Although Tennessee jurisprudence does not have a case on point, courts across the country have taken a dim view and expressed disapproval of employer interference in the doctor-patient relationship. For example, the U.S. Supreme Court stated, -The ethical objection has been that intervention by employer . . . makes a tripartite matter of the doctor-patient relation. Since the contract doctor owes his employment and looks for his pay to the employer . . . rather than to the patient, he serves two masters with conflicting interests.- United States v. Oregon State Medical Soc., 343 U.S. 326, 329 (U.S. 1952).

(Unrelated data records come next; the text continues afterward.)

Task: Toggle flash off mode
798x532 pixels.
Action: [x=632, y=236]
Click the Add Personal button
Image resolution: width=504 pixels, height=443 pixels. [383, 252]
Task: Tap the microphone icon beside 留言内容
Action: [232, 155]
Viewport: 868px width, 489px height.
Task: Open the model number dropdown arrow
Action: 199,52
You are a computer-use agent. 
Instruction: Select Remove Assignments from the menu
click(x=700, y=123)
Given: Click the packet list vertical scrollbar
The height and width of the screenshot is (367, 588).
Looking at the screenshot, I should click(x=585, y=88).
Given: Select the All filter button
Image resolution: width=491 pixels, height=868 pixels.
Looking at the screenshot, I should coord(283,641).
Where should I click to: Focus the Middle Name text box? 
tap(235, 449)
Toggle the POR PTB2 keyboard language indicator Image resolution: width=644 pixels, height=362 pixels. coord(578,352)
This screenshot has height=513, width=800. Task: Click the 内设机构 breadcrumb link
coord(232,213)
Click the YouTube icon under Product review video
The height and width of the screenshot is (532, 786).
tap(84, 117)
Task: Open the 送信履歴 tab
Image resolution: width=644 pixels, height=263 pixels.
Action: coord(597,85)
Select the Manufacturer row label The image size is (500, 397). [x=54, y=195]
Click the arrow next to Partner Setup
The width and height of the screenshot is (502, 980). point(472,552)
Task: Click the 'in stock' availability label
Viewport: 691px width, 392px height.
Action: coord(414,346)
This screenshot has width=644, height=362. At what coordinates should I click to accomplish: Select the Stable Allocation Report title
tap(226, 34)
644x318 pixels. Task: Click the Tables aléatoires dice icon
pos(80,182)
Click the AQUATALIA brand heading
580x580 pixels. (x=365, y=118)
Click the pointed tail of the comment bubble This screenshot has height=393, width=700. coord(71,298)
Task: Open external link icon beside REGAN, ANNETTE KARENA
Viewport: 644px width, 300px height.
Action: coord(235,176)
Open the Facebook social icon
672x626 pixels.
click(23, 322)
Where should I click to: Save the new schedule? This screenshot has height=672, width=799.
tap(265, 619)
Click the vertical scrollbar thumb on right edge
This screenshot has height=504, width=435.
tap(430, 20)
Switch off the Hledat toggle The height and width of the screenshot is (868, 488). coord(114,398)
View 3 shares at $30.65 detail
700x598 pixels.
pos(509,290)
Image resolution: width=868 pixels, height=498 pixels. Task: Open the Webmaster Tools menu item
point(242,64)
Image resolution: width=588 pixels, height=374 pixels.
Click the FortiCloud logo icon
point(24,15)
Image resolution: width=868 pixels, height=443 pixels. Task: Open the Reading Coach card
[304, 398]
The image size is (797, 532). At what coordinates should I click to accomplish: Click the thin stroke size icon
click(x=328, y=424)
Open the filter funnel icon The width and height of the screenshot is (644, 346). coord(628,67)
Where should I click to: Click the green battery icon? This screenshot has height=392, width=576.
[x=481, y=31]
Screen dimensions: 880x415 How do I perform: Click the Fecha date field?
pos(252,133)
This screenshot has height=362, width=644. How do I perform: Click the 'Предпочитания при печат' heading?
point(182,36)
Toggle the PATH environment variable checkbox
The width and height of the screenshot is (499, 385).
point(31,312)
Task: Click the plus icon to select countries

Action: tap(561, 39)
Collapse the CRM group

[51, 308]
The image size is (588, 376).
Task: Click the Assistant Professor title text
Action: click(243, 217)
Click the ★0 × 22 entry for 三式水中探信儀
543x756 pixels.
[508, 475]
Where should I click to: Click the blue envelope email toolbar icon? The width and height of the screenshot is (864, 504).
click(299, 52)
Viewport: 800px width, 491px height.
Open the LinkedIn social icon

The U.S. Court of Appeals for the Seventh Circuit stated, -[w]e emphasize that this is not a case where an employer at all interfered with an employee's doctor-patient relationship- and implied that the court's outcome would have been the opposite result if the employer had been found to interfere in a doctor-patient relationship. Fulk v. Illinois Cent. R.R., 22 F.3d 120, 125 (7th Cir. Ill. 1994). Similarly, state and federal courts reviewing Texas law have recognized the existence of claims for the tortious interference with the doctor-patient relationship. See Gillum, 778 S.W.2d at 565 (citing prospective patient referrals among contractual relations arguably subject to interference); see also Davis v. West Community Hosp., 755 F.2d 455, 466 (5th Cir. 1985) In addition, the supreme court of Kentucky has stated there is nothing more harmful to a good doctor-patient relationship than languishing in an overcrowded waiting room of a doctor who must be seen only because [a patient's employer] is preventing him from seeing his preferred choice of a doctor. Bowman v. Perkins, 135 S.W.3d 399, 405 (Ky. 2004).